►

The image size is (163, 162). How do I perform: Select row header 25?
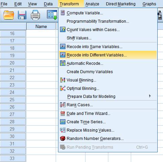click(13, 100)
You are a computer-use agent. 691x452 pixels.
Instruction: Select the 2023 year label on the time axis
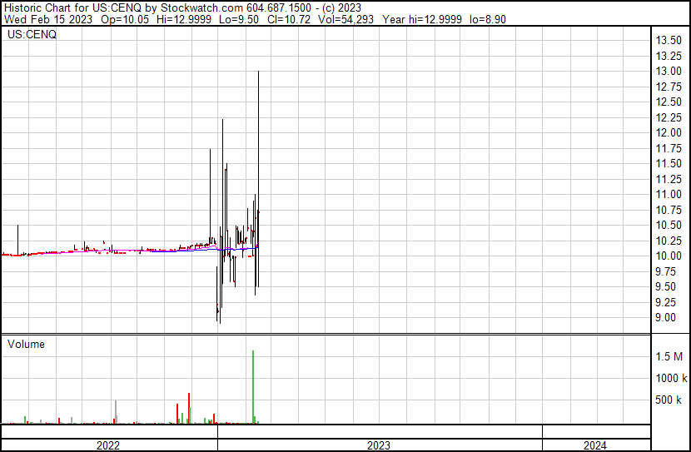[x=379, y=445]
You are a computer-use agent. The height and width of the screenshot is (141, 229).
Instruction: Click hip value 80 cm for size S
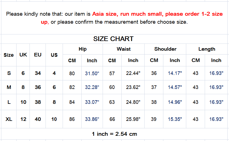click(72, 73)
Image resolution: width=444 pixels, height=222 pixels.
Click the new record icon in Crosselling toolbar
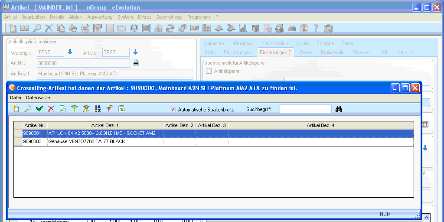pyautogui.click(x=16, y=109)
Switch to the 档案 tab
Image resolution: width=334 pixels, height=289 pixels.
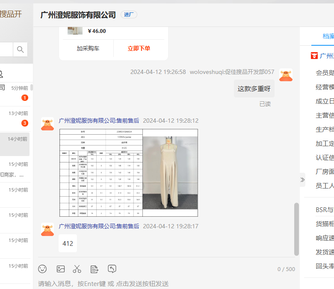(328, 36)
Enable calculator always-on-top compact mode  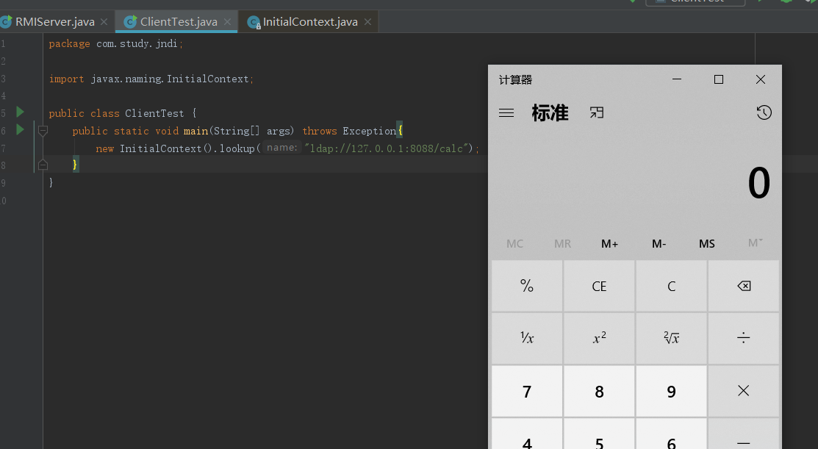[596, 112]
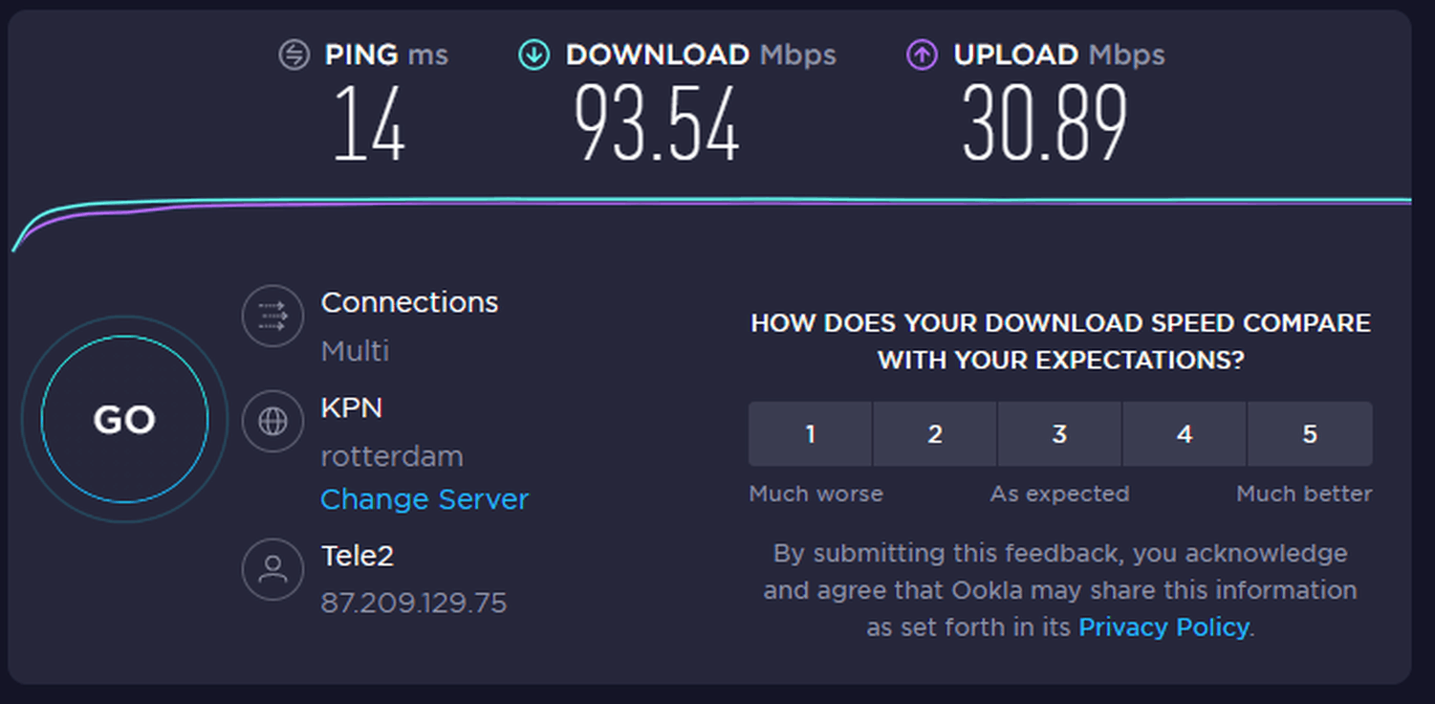Screen dimensions: 1435x704
Task: Rate download speed as 1
Action: [x=810, y=434]
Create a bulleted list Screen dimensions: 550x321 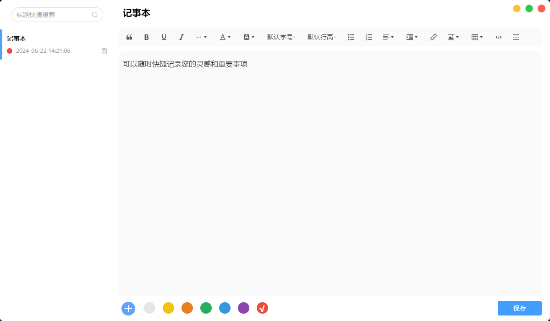click(351, 37)
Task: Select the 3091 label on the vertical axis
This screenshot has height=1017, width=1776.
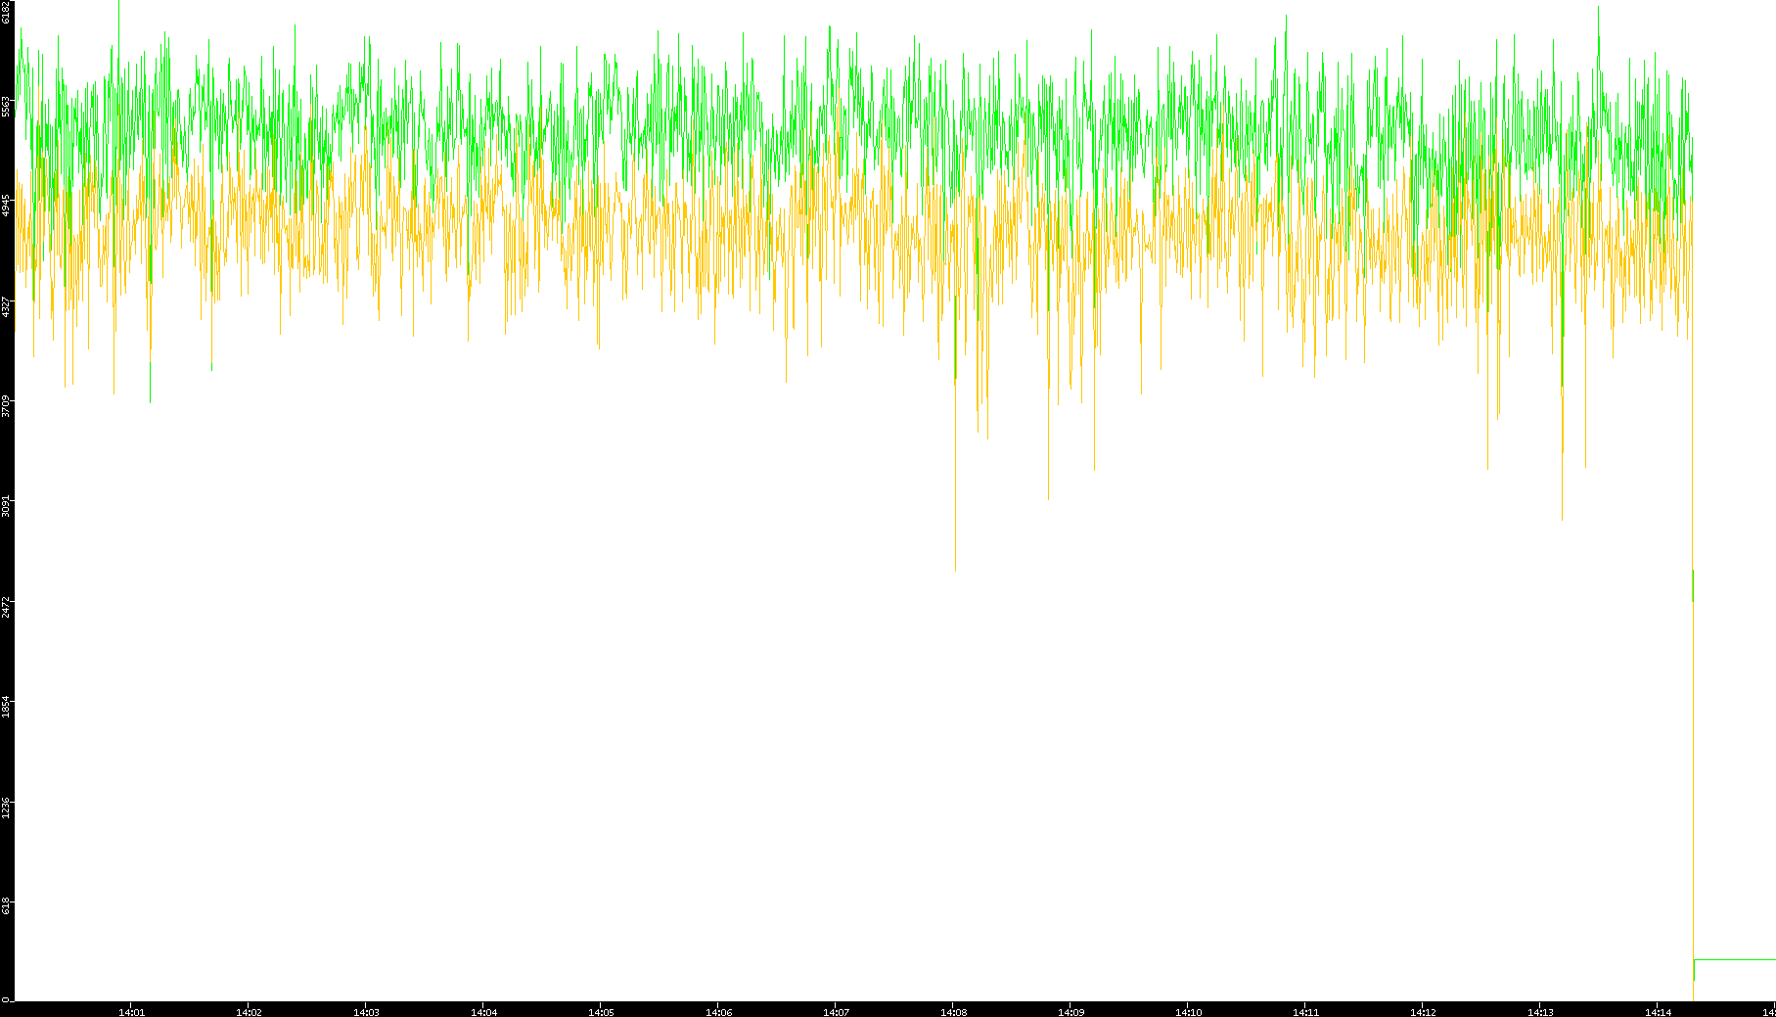Action: 6,507
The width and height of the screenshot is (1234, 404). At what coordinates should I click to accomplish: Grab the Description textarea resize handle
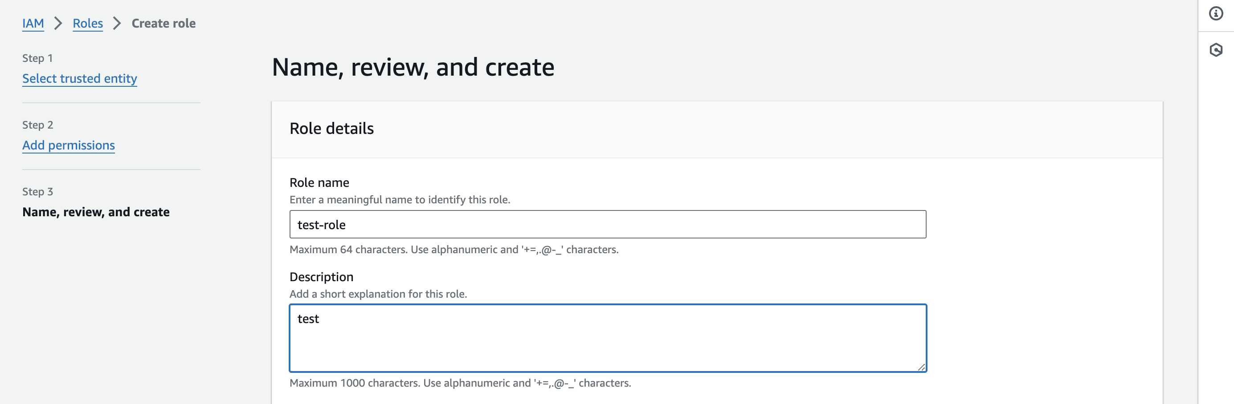tap(921, 367)
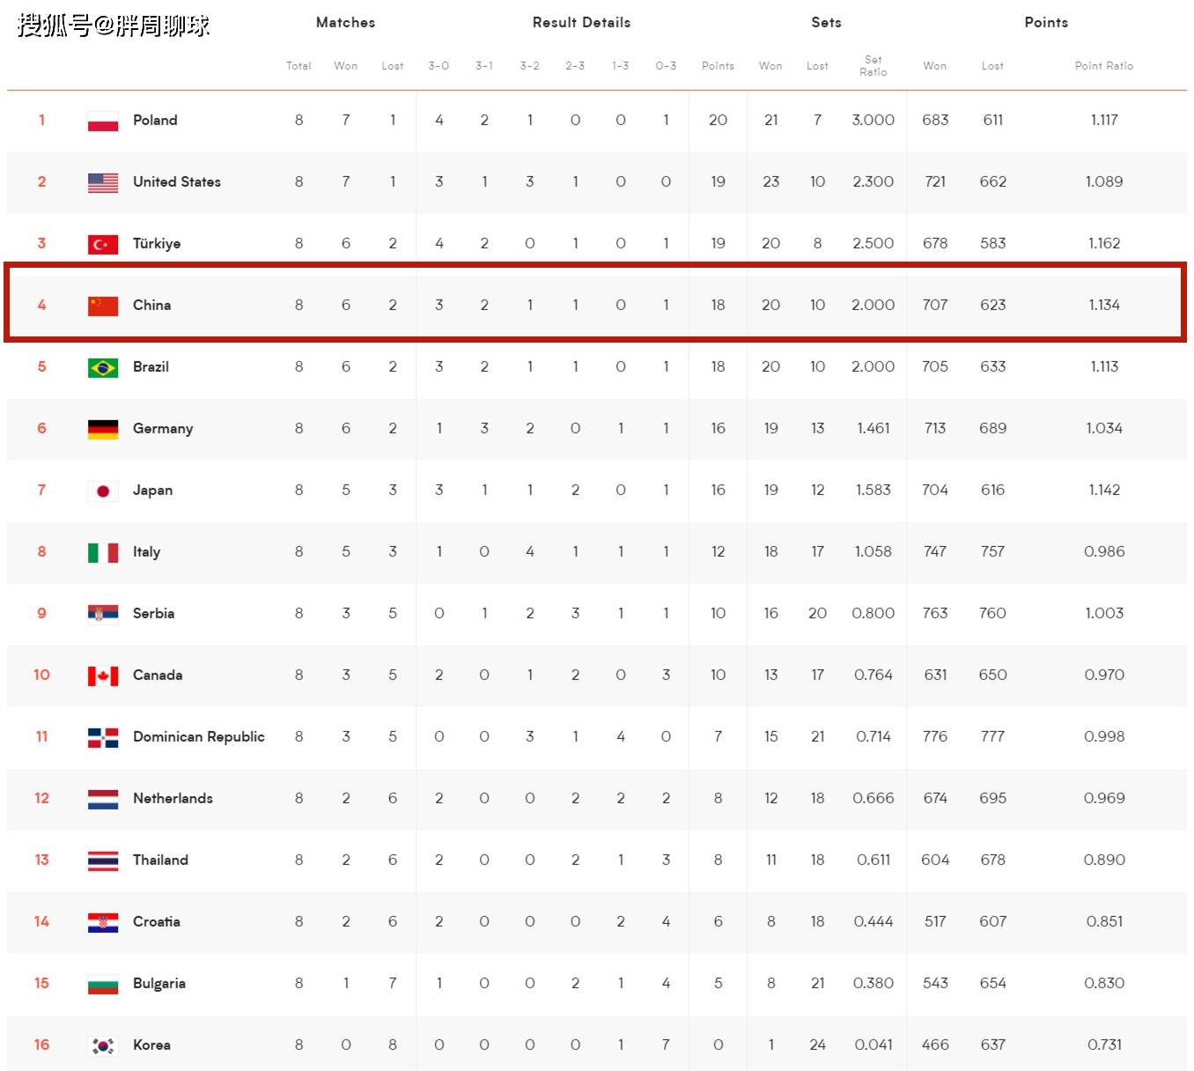The image size is (1194, 1071).
Task: Click the Croatia flag icon
Action: coord(103,922)
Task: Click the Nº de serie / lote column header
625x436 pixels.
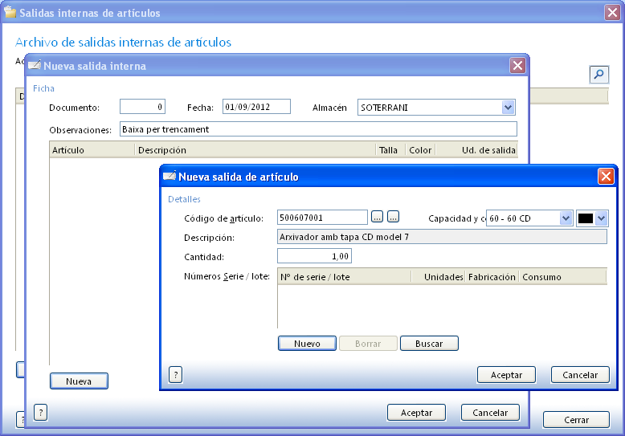Action: point(344,277)
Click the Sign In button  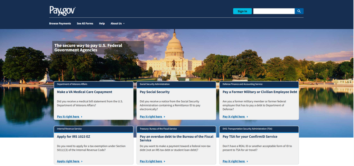coord(242,11)
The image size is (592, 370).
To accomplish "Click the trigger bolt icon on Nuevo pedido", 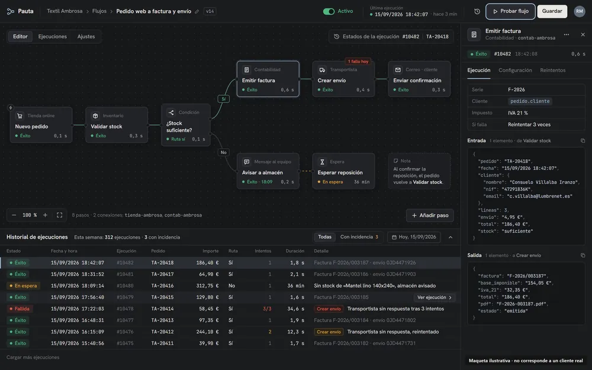I will (x=11, y=108).
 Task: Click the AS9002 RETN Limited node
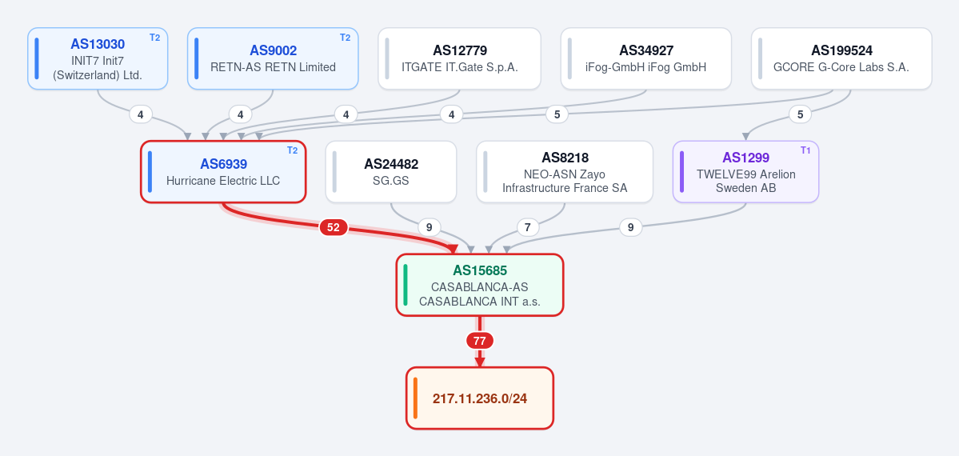(x=273, y=58)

◄

Go through the data above and find the lines with the word "agent". Copy each of those lines.

You are a computer-use agent. 691x452 pixels.
You are a computer-use agent. The height and width of the screenshot is (141, 229).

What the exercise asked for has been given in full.